▶ [Problem description]: Repeat only the lines below that run from the line with "1456x819 pixels." to the line with "the Zoom tool", ends included; skip every picture.

(Stored records)

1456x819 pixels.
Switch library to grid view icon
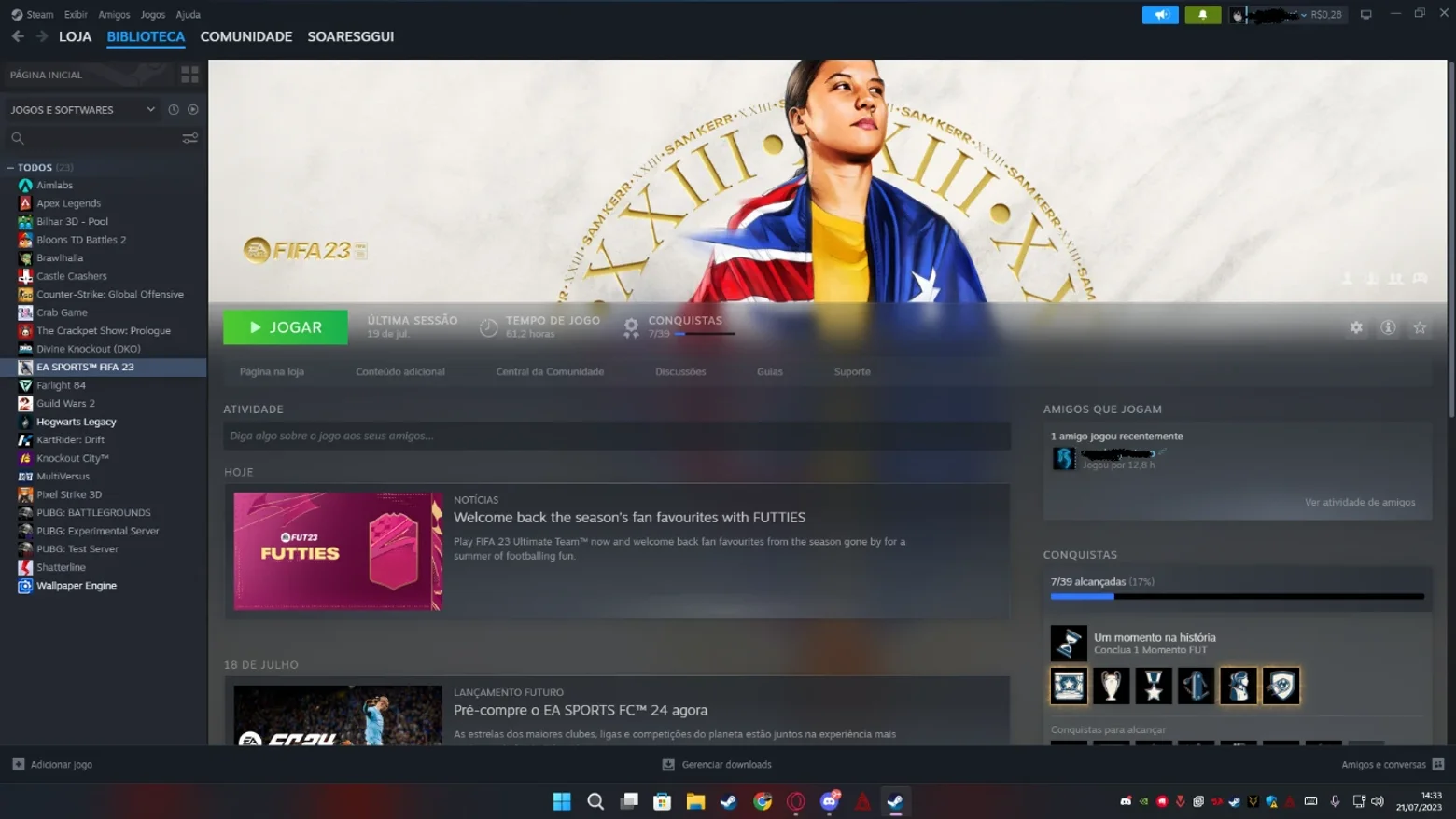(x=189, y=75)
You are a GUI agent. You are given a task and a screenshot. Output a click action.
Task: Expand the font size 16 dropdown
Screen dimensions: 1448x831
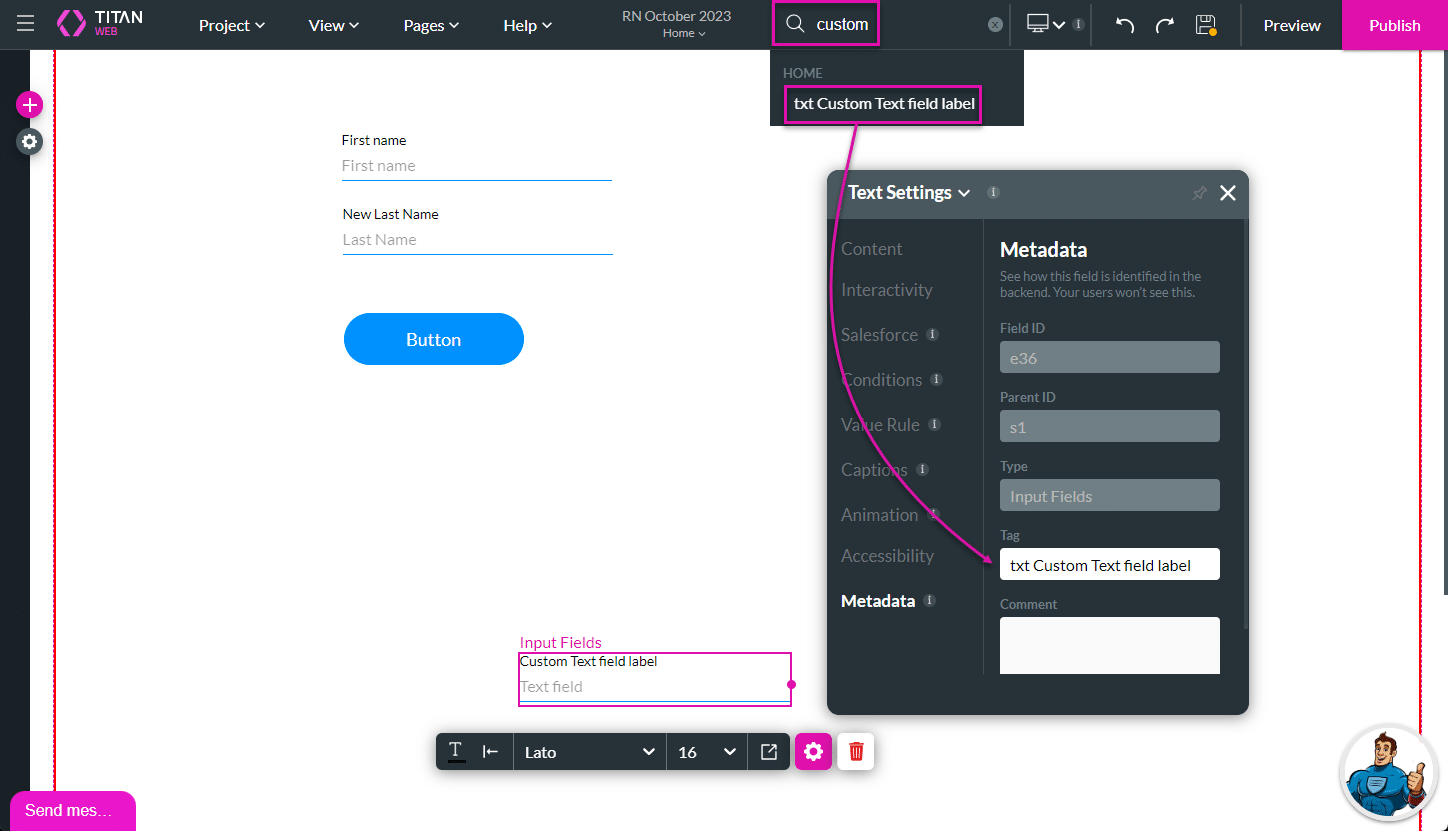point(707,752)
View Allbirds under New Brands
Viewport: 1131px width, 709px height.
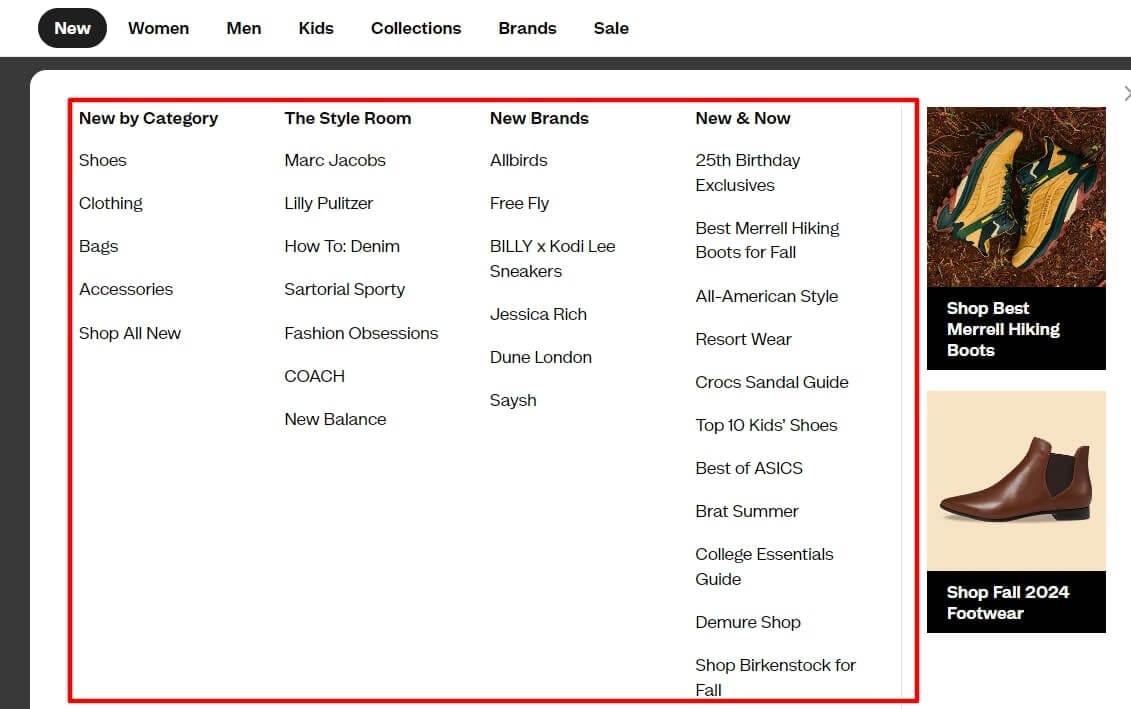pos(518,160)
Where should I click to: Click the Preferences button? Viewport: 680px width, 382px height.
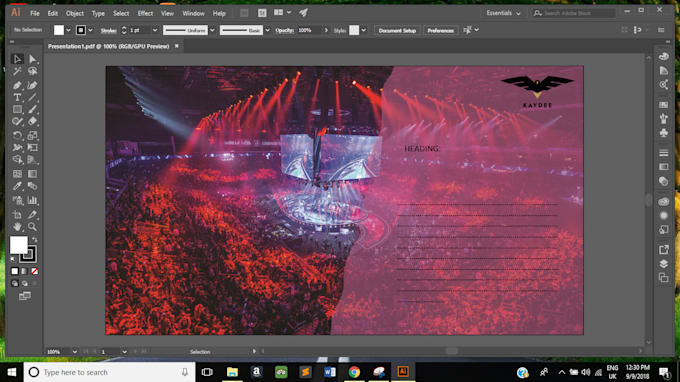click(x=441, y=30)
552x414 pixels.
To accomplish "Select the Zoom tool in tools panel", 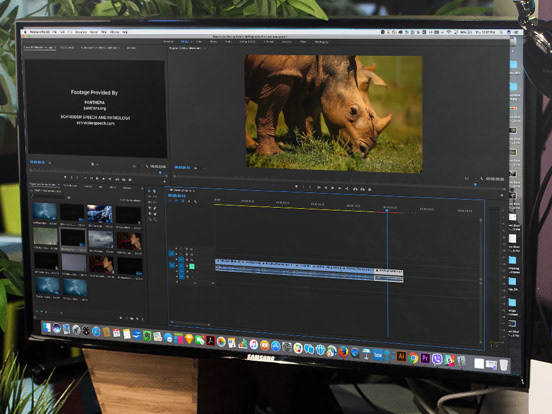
==
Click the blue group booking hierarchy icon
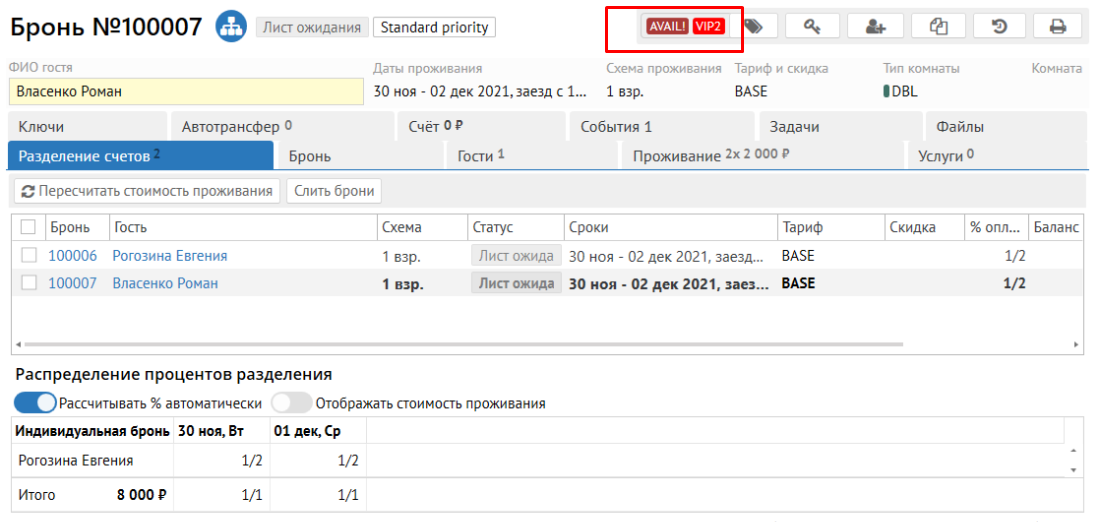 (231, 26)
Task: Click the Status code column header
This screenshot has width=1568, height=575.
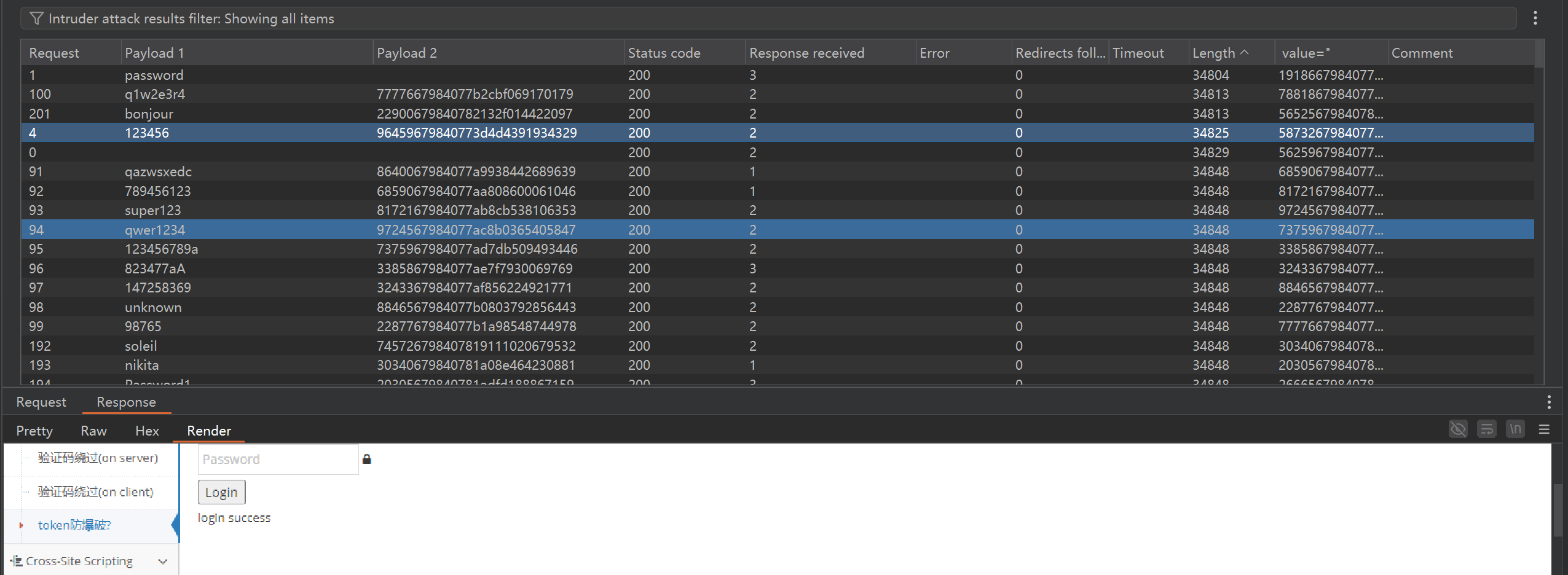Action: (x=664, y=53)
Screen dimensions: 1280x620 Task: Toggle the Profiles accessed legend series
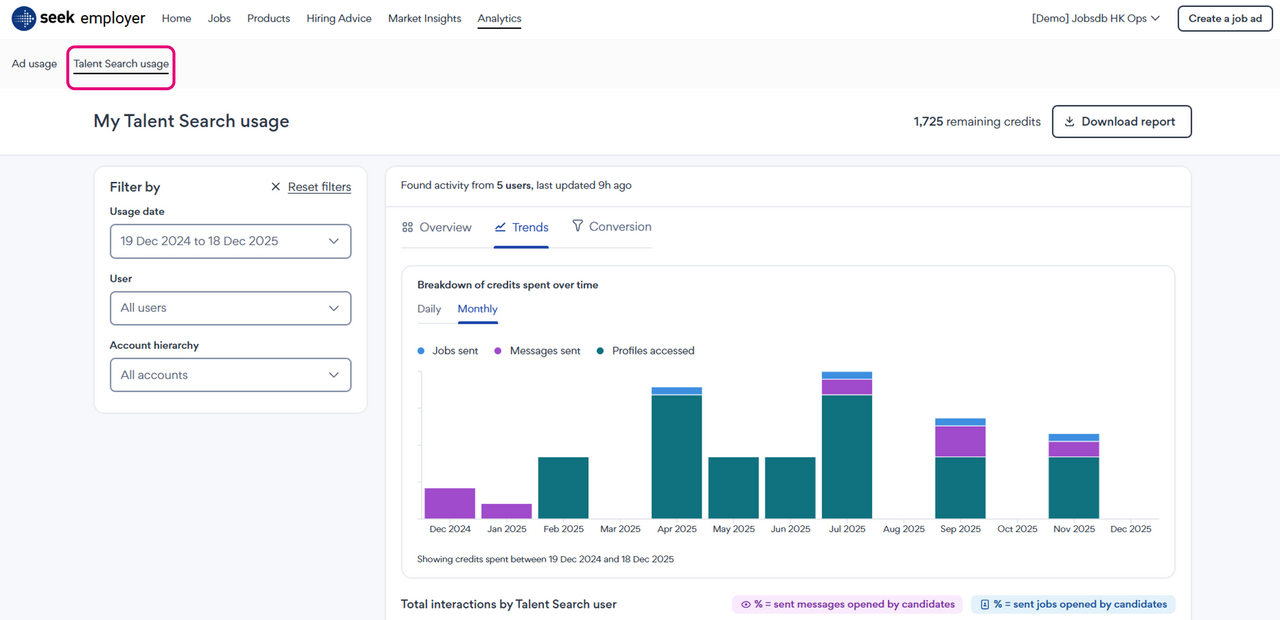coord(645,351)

▶ [Output of the task]:
1456x819 pixels.
Switch library to grid view icon
(x=189, y=75)
You are a GUI agent. You are given a task and a screenshot. Output a click action.
Task: Expand the font size 16 dropdown
Screen dimensions: 1448x831
point(707,752)
View Allbirds under New Brands
Viewport: 1131px width, 709px height.
pos(518,160)
Where should I click to: Click the Preferences button? Viewport: 680px width, 382px height.
click(x=441, y=30)
552x414 pixels.
To accomplish "Select the Zoom tool in tools panel", 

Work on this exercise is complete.